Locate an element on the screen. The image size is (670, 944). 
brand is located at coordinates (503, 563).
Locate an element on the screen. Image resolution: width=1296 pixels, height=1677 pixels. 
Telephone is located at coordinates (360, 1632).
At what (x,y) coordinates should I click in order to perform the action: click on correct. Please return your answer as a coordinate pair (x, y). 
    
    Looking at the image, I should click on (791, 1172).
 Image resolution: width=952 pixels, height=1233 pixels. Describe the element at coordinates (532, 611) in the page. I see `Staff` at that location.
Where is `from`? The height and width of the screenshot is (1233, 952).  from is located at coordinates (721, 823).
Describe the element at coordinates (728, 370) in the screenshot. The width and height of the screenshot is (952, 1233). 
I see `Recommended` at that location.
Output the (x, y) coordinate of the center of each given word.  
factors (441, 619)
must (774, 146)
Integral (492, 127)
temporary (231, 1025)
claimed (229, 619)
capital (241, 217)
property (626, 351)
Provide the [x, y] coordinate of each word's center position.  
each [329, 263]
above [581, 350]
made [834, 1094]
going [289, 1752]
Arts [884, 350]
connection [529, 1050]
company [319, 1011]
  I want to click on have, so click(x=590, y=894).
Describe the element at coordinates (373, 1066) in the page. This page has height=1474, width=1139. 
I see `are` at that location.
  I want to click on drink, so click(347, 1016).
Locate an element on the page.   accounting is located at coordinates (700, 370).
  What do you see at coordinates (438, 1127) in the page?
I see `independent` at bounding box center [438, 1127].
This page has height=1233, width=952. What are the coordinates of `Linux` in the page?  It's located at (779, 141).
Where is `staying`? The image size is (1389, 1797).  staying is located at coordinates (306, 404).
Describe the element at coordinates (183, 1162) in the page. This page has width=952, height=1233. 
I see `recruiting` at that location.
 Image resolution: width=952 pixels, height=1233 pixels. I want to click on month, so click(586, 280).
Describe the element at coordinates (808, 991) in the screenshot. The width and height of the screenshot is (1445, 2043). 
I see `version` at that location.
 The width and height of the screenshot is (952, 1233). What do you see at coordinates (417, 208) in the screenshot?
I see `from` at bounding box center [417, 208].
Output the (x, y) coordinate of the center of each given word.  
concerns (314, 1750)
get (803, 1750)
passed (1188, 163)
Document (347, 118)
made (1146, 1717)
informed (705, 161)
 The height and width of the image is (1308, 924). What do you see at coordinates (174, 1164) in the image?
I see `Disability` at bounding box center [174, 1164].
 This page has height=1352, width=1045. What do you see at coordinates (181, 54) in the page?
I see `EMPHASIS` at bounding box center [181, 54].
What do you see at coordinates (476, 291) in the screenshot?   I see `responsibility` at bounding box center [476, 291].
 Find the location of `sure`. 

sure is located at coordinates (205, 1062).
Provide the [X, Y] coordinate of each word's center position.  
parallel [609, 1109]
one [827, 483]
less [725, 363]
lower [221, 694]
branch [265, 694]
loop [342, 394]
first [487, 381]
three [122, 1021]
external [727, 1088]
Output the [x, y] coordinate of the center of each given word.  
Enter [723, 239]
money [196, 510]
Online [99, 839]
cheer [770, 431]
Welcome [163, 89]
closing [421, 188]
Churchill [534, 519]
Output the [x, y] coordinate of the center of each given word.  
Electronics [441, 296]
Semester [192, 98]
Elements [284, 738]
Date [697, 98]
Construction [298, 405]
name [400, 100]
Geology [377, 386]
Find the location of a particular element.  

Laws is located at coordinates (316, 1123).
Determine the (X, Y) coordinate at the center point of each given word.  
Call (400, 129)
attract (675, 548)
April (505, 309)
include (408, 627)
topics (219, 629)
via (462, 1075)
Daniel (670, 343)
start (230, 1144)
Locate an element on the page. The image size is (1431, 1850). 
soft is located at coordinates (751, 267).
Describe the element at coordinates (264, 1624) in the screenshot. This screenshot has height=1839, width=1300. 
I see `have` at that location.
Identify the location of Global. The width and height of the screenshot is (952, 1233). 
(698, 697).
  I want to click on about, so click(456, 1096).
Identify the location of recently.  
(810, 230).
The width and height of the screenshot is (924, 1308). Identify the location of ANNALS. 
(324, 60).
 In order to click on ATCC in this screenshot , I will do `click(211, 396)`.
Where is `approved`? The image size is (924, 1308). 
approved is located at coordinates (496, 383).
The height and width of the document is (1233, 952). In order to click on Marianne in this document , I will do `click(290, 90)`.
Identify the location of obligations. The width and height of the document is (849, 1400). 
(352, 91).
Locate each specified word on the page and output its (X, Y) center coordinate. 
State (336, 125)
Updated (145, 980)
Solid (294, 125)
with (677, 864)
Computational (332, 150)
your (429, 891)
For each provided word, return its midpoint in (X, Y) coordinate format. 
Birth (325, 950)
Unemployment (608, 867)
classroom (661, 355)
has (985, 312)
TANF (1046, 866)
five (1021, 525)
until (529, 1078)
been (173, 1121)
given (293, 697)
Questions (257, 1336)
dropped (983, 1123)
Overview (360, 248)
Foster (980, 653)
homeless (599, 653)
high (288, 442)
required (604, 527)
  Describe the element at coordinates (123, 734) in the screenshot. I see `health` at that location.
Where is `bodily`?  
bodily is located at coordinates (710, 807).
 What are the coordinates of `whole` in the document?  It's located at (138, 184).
★ ★ ★ ★ ★ ★ ★
Stated task:
Copy the data above line for line, keeping every character unchanged.

Output of the exercise:
Locate an element on the screen. The image size is (670, 944). 
brand is located at coordinates (503, 563).
Locate an element on the screen. Image resolution: width=1296 pixels, height=1677 pixels. 
Telephone is located at coordinates (360, 1632).
At what (x,y) coordinates should I click in order to perform the action: click on correct. Please return your answer as a coordinate pair (x, y). 
    
    Looking at the image, I should click on (791, 1172).
 Image resolution: width=952 pixels, height=1233 pixels. Describe the element at coordinates (532, 611) in the page. I see `Staff` at that location.
Where is `from`? The height and width of the screenshot is (1233, 952).  from is located at coordinates (721, 823).
Describe the element at coordinates (728, 370) in the screenshot. The width and height of the screenshot is (952, 1233). 
I see `Recommended` at that location.
Output the (x, y) coordinate of the center of each given word.  
factors (441, 619)
must (774, 146)
Integral (492, 127)
temporary (231, 1025)
claimed (229, 619)
capital (241, 217)
property (626, 351)
Provide the [x, y] coordinate of each word's center position.  
each [329, 263]
above [581, 350]
made [834, 1094]
going [289, 1752]
Arts [884, 350]
connection [529, 1050]
company [319, 1011]
  I want to click on have, so click(x=590, y=894).
Describe the element at coordinates (373, 1066) in the page. This page has height=1474, width=1139. 
I see `are` at that location.
  I want to click on drink, so click(347, 1016).
Locate an element on the page.   accounting is located at coordinates (700, 370).
  What do you see at coordinates (438, 1127) in the page?
I see `independent` at bounding box center [438, 1127].
This page has height=1233, width=952. What are the coordinates of `Linux` in the page?  It's located at (779, 141).
Where is `staying`? The image size is (1389, 1797).  staying is located at coordinates (306, 404).
Describe the element at coordinates (183, 1162) in the page. This page has width=952, height=1233. 
I see `recruiting` at that location.
 Image resolution: width=952 pixels, height=1233 pixels. I want to click on month, so click(586, 280).
Describe the element at coordinates (808, 991) in the screenshot. The width and height of the screenshot is (1445, 2043). 
I see `version` at that location.
 The width and height of the screenshot is (952, 1233). What do you see at coordinates (417, 208) in the screenshot?
I see `from` at bounding box center [417, 208].
Output the (x, y) coordinate of the center of each given word.  
concerns (314, 1750)
get (803, 1750)
passed (1188, 163)
Document (347, 118)
made (1146, 1717)
informed (705, 161)
 The height and width of the image is (1308, 924). What do you see at coordinates (174, 1164) in the image?
I see `Disability` at bounding box center [174, 1164].
 This page has height=1352, width=1045. What do you see at coordinates (181, 54) in the page?
I see `EMPHASIS` at bounding box center [181, 54].
What do you see at coordinates (476, 291) in the screenshot?   I see `responsibility` at bounding box center [476, 291].
 Find the location of `sure`. 

sure is located at coordinates (205, 1062).
Provide the [X, Y] coordinate of each word's center position.  
parallel [609, 1109]
one [827, 483]
less [725, 363]
lower [221, 694]
branch [265, 694]
loop [342, 394]
first [487, 381]
three [122, 1021]
external [727, 1088]
Output the [x, y] coordinate of the center of each given word.  
Enter [723, 239]
money [196, 510]
Online [99, 839]
cheer [770, 431]
Welcome [163, 89]
closing [421, 188]
Churchill [534, 519]
Output the [x, y] coordinate of the center of each given word.  
Electronics [441, 296]
Semester [192, 98]
Elements [284, 738]
Date [697, 98]
Construction [298, 405]
name [400, 100]
Geology [377, 386]
Find the location of a particular element.  

Laws is located at coordinates (316, 1123).
Determine the (X, Y) coordinate at the center point of each given word.  
Call (400, 129)
attract (675, 548)
April (505, 309)
include (408, 627)
topics (219, 629)
via (462, 1075)
Daniel (670, 343)
start (230, 1144)
Locate an element on the page. The image size is (1431, 1850). 
soft is located at coordinates (751, 267).
Describe the element at coordinates (264, 1624) in the screenshot. This screenshot has height=1839, width=1300. 
I see `have` at that location.
Identify the location of Global. The width and height of the screenshot is (952, 1233). 
(698, 697).
  I want to click on about, so click(456, 1096).
Identify the location of recently.  
(810, 230).
The width and height of the screenshot is (924, 1308). Identify the location of ANNALS. 
(324, 60).
 In order to click on ATCC in this screenshot , I will do `click(211, 396)`.
Where is `approved`? The image size is (924, 1308). 
approved is located at coordinates (496, 383).
The height and width of the document is (1233, 952). In order to click on Marianne in this document , I will do `click(290, 90)`.
Identify the location of obligations. The width and height of the document is (849, 1400). 
(352, 91).
Locate each specified word on the page and output its (X, Y) center coordinate. 
State (336, 125)
Updated (145, 980)
Solid (294, 125)
with (677, 864)
Computational (332, 150)
your (429, 891)
For each provided word, return its midpoint in (X, Y) coordinate format. 
Birth (325, 950)
Unemployment (608, 867)
classroom (661, 355)
has (985, 312)
TANF (1046, 866)
five (1021, 525)
until (529, 1078)
been (173, 1121)
given (293, 697)
Questions (257, 1336)
dropped (983, 1123)
Overview (360, 248)
Foster (980, 653)
homeless (599, 653)
high (288, 442)
required (604, 527)
  Describe the element at coordinates (123, 734) in the screenshot. I see `health` at that location.
Where is `bodily`?  
bodily is located at coordinates (710, 807).
 What are the coordinates of `whole` in the document?  It's located at (138, 184).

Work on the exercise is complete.